After about five minutes of covert snickering at the thought of “leaving our Mark,” I reluctantly informed my mother we should probably go back and get our “Mark” back. After realizing I wasn’t pulling her leg, she hurriedly returned to Super America and found our “Mark” safe and sound.

Using locally made stencils

In the world of concrete, we constantly strive to leave our mark. The projects we complete are designed to last as long as possible. The Romans started using opus caementicium, or Roman concrete, somewhere around the second century B.C. The most recognizable structure made from that material was the Roman Colosseum, which dates to 70 A.D.

As time went on and language and mass communication developed, artisans started using engraving techniques to leave their mark. Fast-forward to the new millennium. One can witness the marks artisans have left in decorative concrete all over the world. One of the more popular ways to leave an individualized and unique mark on concrete is to use stencils.

Our company, Concrete Art, has installed numerous projects over the past two decades using stencils to create patterns, logos and pieces of public art. We performed one of our first pieces of public art in conjunction with Seitu Jones, a world-renowned artist from St. Paul, Minnesota.

Jones had been commissioned to install a few pieces of public art in the new concrete at the entrances to the newly remodeled St. Paul Farmers’ Market downtown. He came up with a series of designs which we had made into stencils at a local Fastsigns store.

After adhering the stencil and peeling out the desired design, we proceeded to sandblast the concrete and then stain it using HLQ-125 from Sinak and tinting it with universal paint tints from Sherwin-Williams. This was back in the day, prior to the evolution of today’s multitude of UV-stable dyes. Above, you can see one of the works of art which has held up well for the past 19 years.

Sandblasting a stencil onto concrete Using a stain and stencil to place color onto a concrete floor.
The Farmers’ Market

“The Farmers’ Market was my first time ever doing anything like that,” Jones says. “I remember laying out those designs in Photoshop. I had taken a class in the late ’90s to learn Photoshop. There was definitely a learning process to get a grasp on the capabilities of a different medium.”

Another project in St. Paul we worked on with Jones was the Rondo Commemorative Plaza. Again, Jones came up with a design — an artistic spin on a street map of Rondo, a prominent African American area which underwent a decades-long downward spiral due to racism, segregation and hatred.

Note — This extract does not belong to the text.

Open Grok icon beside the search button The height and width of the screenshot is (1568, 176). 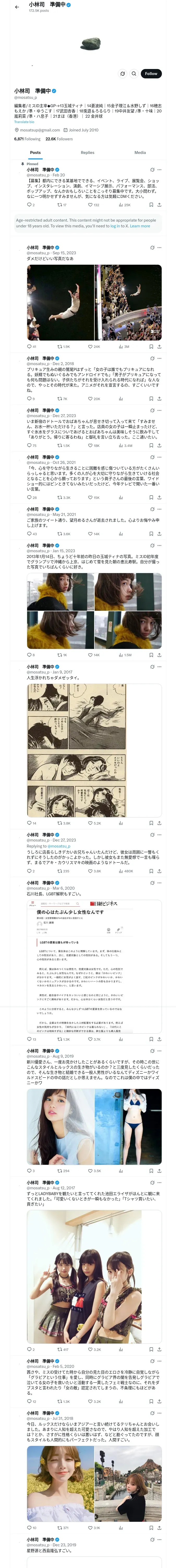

Again, we used Fastsigns to produce the stencil and sandblasted and stained the design. While the Fastsigns stencils produced a favorable result, we experienced some difficulties with adhesion and user-friendly productivity.

Mathematic equations that have been stenciled onto a wall in a metro station. Stenciled concrete wall with a geometric circular pattern attached to it.
Taking stencils to school

Still another stenciled public art project we worked on involved Jones and Brooklyn-based artist Nancy Blum. Jones referred Blum to Concrete Arts to help with some art pieces which would be installed at the light rail station outside the mechanical engineering building on the University of Minnesota campus.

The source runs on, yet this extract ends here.